# Task directions
Could you copy exactly the lines below, beginning at the line with "lightning bolt icon" and stopping after the line with "You are a GUI", with no pictures?

+ + + + +

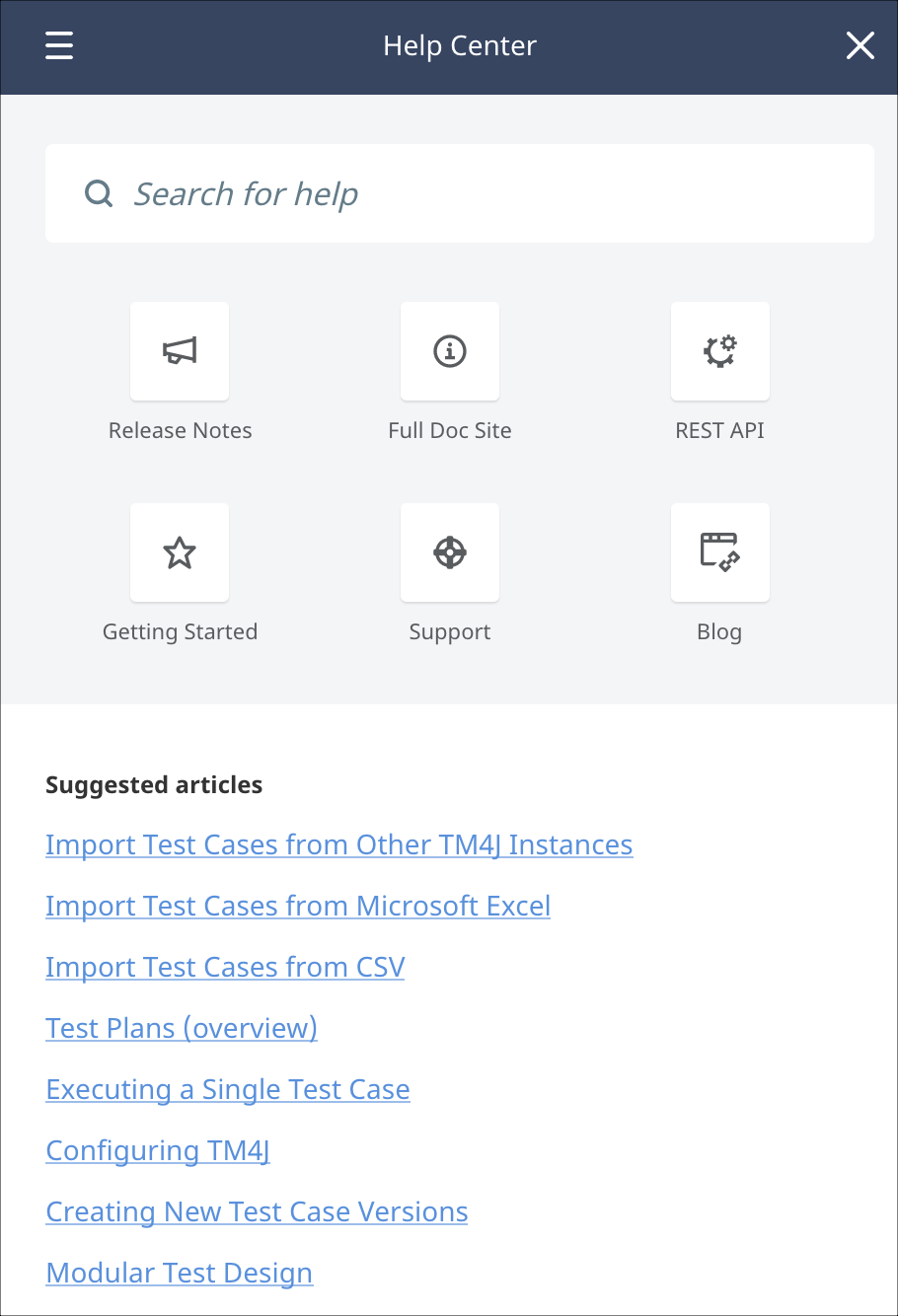The image size is (898, 1316).
Task: Open the Full Doc Site info icon
Action: [450, 351]
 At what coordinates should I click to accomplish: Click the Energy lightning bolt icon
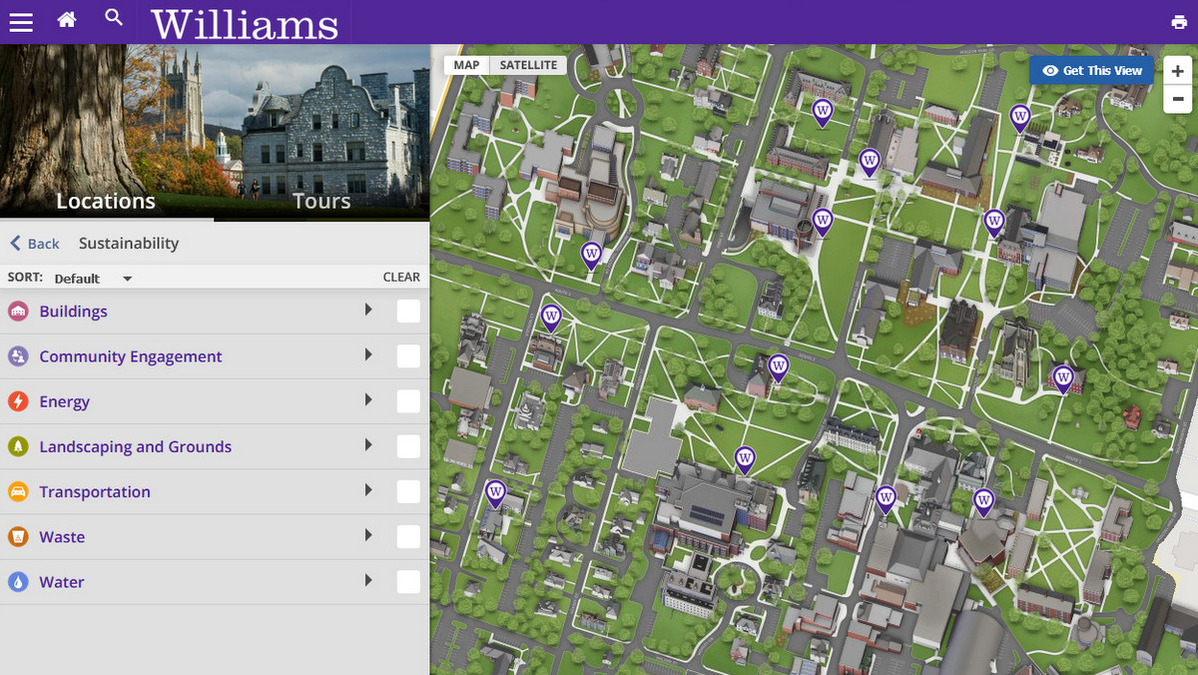point(18,402)
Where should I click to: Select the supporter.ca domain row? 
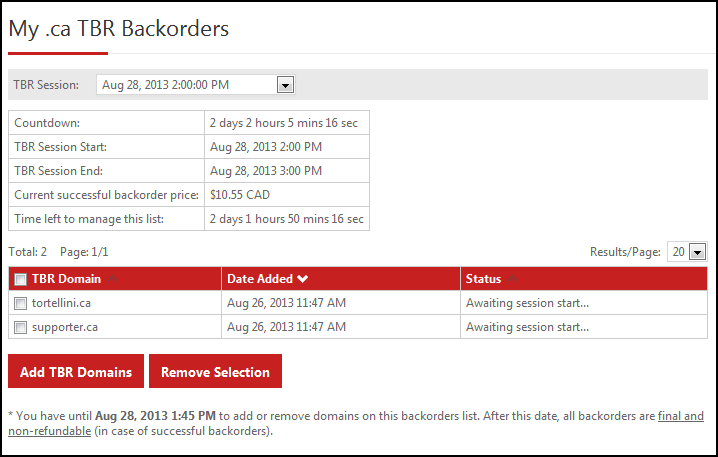click(358, 327)
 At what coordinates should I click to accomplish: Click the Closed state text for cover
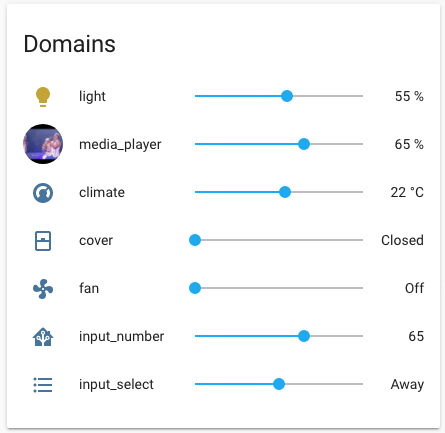pos(402,240)
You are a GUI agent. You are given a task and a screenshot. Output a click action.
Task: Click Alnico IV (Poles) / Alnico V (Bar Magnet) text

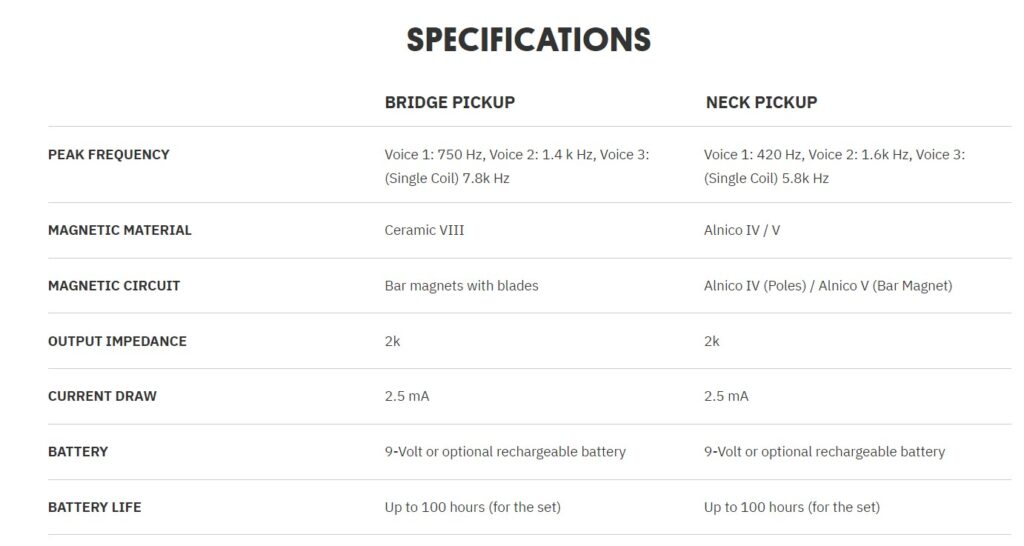[827, 285]
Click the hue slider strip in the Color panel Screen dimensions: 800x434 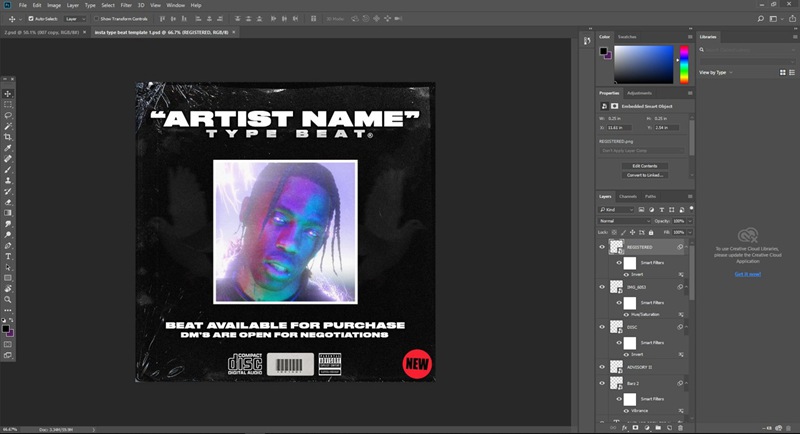point(684,65)
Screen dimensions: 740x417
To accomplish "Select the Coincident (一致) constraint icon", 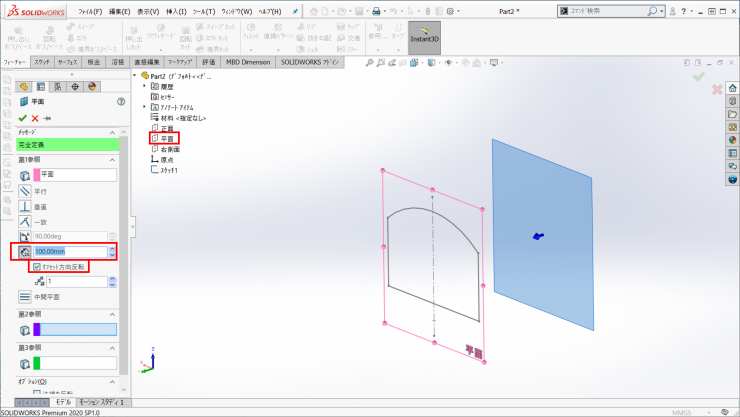I will pyautogui.click(x=26, y=220).
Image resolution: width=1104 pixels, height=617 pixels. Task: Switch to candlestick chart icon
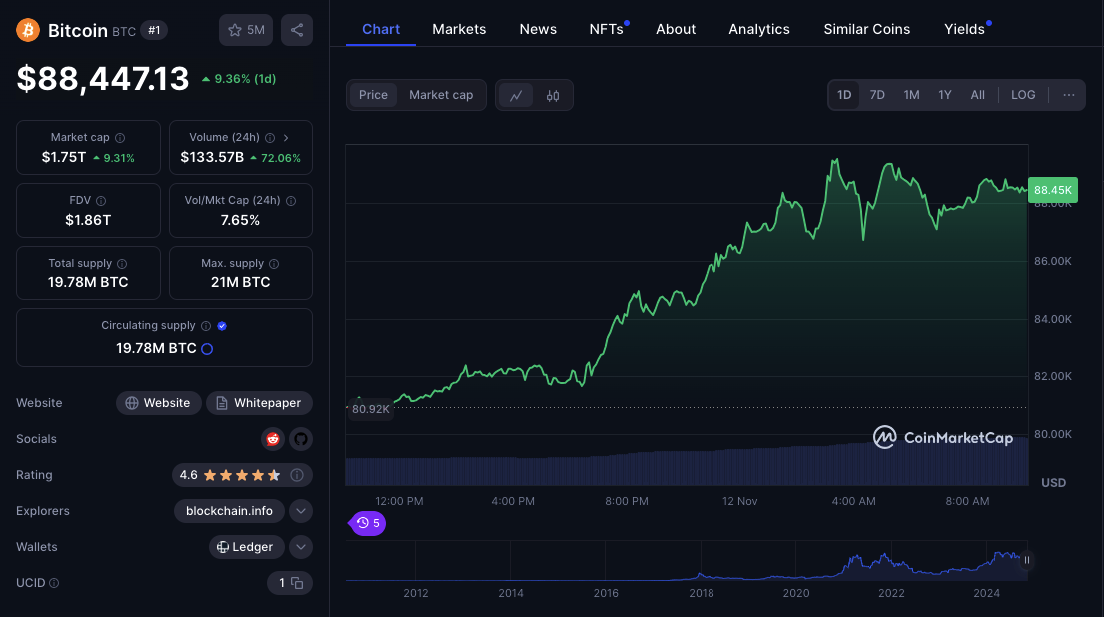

+ + + + +

# Response to the exercise
 At what coordinates should I click to accomplish: Click the Energy lightning bolt icon
point(18,402)
Where should I click to: Select the supporter.ca domain row? 
click(358, 327)
 At what coordinates should I click to accomplish: Click the Closed state text for cover
pos(402,240)
You are a GUI agent. You are given a task and a screenshot. Output a click action.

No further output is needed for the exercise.